Mort à crédit

Louis-Ferdinand Céline

Édition de référence : Folio, 1976

 

« Tu les crois malades ?… Ça gémit… ça rote… ça titube… ça pustule… Tu veux vider ta salle d’attente ? Instantanément ? même de ceux qui s’en étranglent à se ramoner les glaviots ?… Propose un coup de cinéma !… un apéro gratuit en face !… tu vas voir combien qu’il t’en reste… S’ils viennent te relancer c’est d’abord parce qu’ils s’emmerdent.
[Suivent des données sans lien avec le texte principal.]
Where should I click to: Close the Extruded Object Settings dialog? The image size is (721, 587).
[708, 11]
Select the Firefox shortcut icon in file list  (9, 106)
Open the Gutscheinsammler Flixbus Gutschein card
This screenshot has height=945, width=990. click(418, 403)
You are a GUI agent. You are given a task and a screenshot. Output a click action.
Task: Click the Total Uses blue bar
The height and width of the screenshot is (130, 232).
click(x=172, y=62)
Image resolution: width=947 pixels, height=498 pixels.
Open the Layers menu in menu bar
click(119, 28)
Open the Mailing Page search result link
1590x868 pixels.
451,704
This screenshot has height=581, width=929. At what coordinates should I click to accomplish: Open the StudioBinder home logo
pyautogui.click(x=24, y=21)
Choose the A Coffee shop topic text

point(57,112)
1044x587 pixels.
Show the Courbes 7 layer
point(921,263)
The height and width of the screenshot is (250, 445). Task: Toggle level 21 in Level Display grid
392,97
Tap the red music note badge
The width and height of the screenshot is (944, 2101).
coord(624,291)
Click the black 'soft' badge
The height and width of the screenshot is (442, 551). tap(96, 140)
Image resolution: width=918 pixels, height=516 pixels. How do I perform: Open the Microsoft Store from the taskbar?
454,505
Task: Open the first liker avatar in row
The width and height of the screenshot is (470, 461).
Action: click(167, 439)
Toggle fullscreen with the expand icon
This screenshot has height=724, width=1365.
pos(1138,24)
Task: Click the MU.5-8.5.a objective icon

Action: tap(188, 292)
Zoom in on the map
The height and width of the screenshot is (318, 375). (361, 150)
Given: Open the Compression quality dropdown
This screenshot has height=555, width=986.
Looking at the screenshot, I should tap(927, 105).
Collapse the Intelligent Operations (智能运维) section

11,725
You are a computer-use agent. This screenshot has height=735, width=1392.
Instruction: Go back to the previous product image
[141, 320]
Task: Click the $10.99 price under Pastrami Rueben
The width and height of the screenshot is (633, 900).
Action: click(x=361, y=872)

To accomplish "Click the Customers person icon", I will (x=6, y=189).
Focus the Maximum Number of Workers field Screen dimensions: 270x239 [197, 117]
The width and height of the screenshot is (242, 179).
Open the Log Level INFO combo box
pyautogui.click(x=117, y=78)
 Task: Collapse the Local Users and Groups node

T’en vois pas un la veille des fêtes… Aux malheureux, retiens mon avis, c’est l’occupation qui manque, c’est pas la santé… Ce qu’ils veulent c’est que tu les distrayes, les émoustilles, les intrigues avec leurs renvois… leurs gaz… leurs craquements… que tu leur découvres des rapports… des fièvres… des gargouillages… des inédits !… Que tu t’étendes… que tu te passionnes… C’est pour ça que t’as des diplômes… Ah ! s’amuser avec sa mort tout pendant qu’il la fabrique, ça c’est tout l’Homme, Ferdinand ! Ils la garderont leur chaude-pisse, leur vérole, tous leurs tubercules. Ils en ont besoin ! Et leur vessie bien baveuse, le rectum en feu, tout ça n’a pas d’importance ! Mais si tu te donnes assez de mal, si tu sais les passionner, ils t’attendront pour mourir, c’est ta récompense ! Ils te relanceront jusqu’au bout. » (Gustin Sabayot, p.23)

« Elle croyait pas aux sentiments. Elle jugeait bas, elle jugeait juste. » (p.29)

« Elle [ma mère, en travaillant beaucoup] a tout fait pour que je vive, c’est naître qu’il aurait pas fallu. » (p.56)

« C’est triste les raclures du temps… c’est infect, c’est moche. On en vendait de gré ou de force. Ça se faisait à l’abrutissement. On sonnait le chaland sous les cascades de bobards… les avantages incroyables… sans pitié aucune… Fallait qu’il cède à l’argument… Qu’il perde son bon sens… Il repassait la porte ébloui, avec la tasse Louis XIII en fouille, l’éventail ajouré bergère et minet dans un papier de soie. » (p.56)

« Mon père comprenait tout de la pièce [de théâtre]… Mais il se sentait trop ému pour nous en parler déjà… Moi aussi ça me faisait de l’effet. J’ai pas touché aux sirops, ni même aux petits fours qu’étaient offerts alentour par les gens du monde… Ils ont l’habitude eux autres de mélanger la boustifaille avec les émotions magiques… Tout leur est bon les sagouins ! Pourvu qu’ils avalent… Ils peuvent jamais s’interrompre. Ils mangent tout dans la même séance, la rose et la merde qu’est au pied… » (p.88)

« Encore si elles consommaient [les clientes] !… Mais elles en finissaient pas de ravauder leurs tapisseries !… Elles cancanaient encore plus au bord de la mer qu’en ville… Comme toutes les mondaines rien que de bonnes et de cacas… » (p.123-124)

« Lui, il gardait son sourire, mais alors un pas ordinaire… Une vraie infection… » (p.143)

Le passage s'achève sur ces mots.